On February 27, 1736/37, Rose married Ithamar Mill, whose father owned Grange in St Catherine. She was 16 and died just one year later in childbirth. Rose Fuller never remarried but maintained a long-term relationship with his mulatto housekeeper, Mary Johnston Rose. Her father was probably another member of the Fuller clan. She had two sons, for whom she applied successfully to the Jamaican Assembly for them to be granted equal privileges to white citizens.

 

TURBULENT TIME

 

Apparently, Mary nursed Rose Fuller through several serious illnesses, meanwhile managing his household until he returned to the United Kingdom in 1755 to enter politics. His time in the Jamaican Assembly had been turbulent in opposition to Governor Trelawny. After being appointed chief justice, Fuller was to resign over the dismissal of a fellow judge.

On his death in 1777, his nephew, John, to become better known as 'Mad Jack', inherited his gun foundry and iron works in Sussex, as well as the Jamaican plantations, although he never set foot on the island.

When he took his seat in the British Parliament in 1801, his outlandish behaviour was to manifest itself. He was blunt and outspoken, on one occasion retorting to the abolitionist William Wilberforce that the living conditions for the West Indian slaves were "equal, nay superior, to the conditions of the labouring poor of this country".

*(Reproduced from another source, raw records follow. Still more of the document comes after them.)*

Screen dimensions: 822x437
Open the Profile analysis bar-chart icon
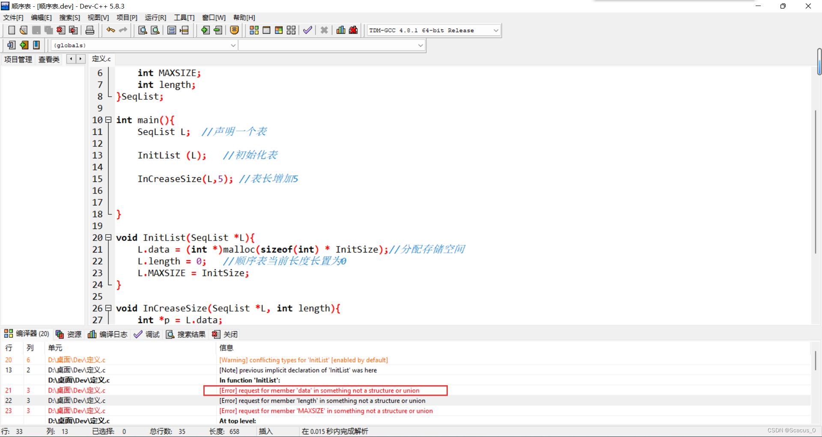340,30
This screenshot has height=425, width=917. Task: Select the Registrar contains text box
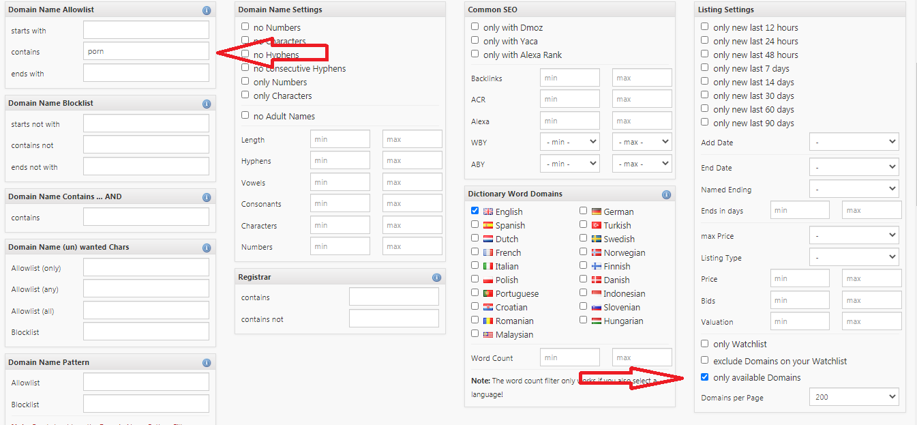[x=394, y=297]
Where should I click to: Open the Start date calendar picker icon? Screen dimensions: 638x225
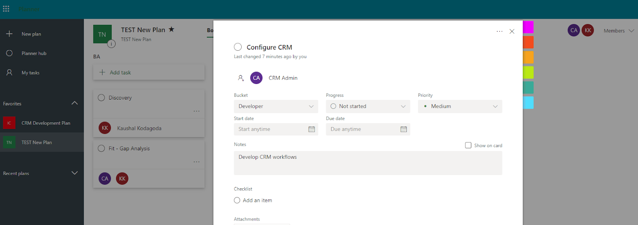pyautogui.click(x=311, y=129)
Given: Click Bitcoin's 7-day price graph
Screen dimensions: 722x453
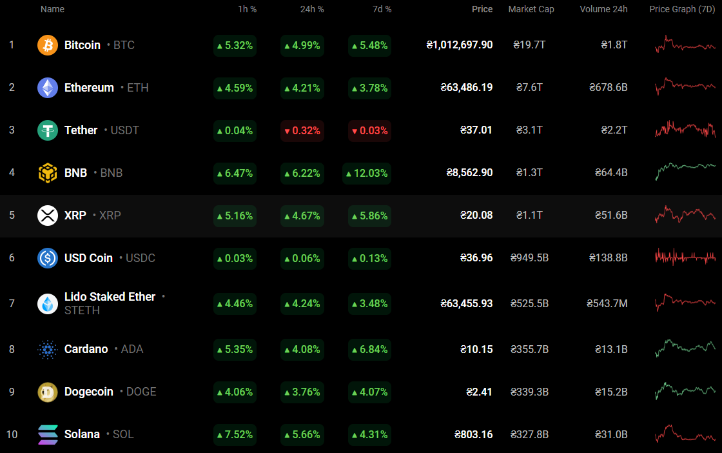Looking at the screenshot, I should pos(683,45).
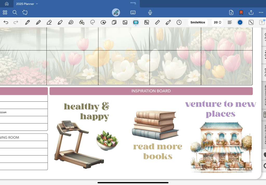Change font size with the 20 stepper
The width and height of the screenshot is (266, 185).
[x=217, y=22]
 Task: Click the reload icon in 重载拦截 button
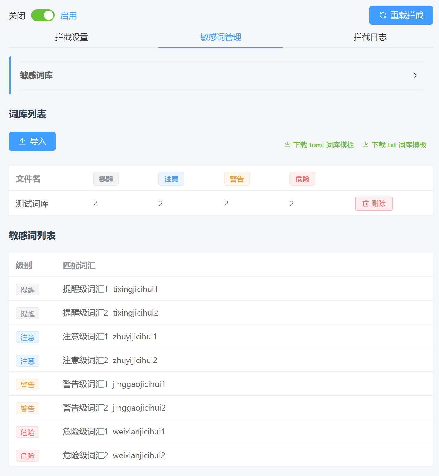point(383,15)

Despite his behaviour, he was more likely eccentric than mad, although sadly, his proposal of marriage to a certain Miss Thrale was rejected when he was 33. He never married but devoted his life after retiring at the age of 55 to, among other enthusiasms, building traditional English 'follies' (often summer houses), his own mausoleum in the shape of a pyramid, a lighthouse, a tower to view Bodiam Castle (which he had bought to restore), and an observatory since he was a keen astronomer. Finally, he erected a 35-foot sugar loaf said to be the epitome of folly-building, in the shape of a cone, which is believed to have been the result of a losing wager.

Mad Jack Fuller died in 1834, willing his estate to two nephews just in time for them to receive compensation of approximately £9,000 (about £1.5 million in today's currency) for Grange, Wellens Pen, in St Catherine, and Knollis and Palm estate in St Thomas-in-the-Vale. This windfall was no doubt fortuitous as earlier, the Fuller forging enterprises had folded, leaving only the income from Jamaican slavery and sugar and their British landholdings to sustain them.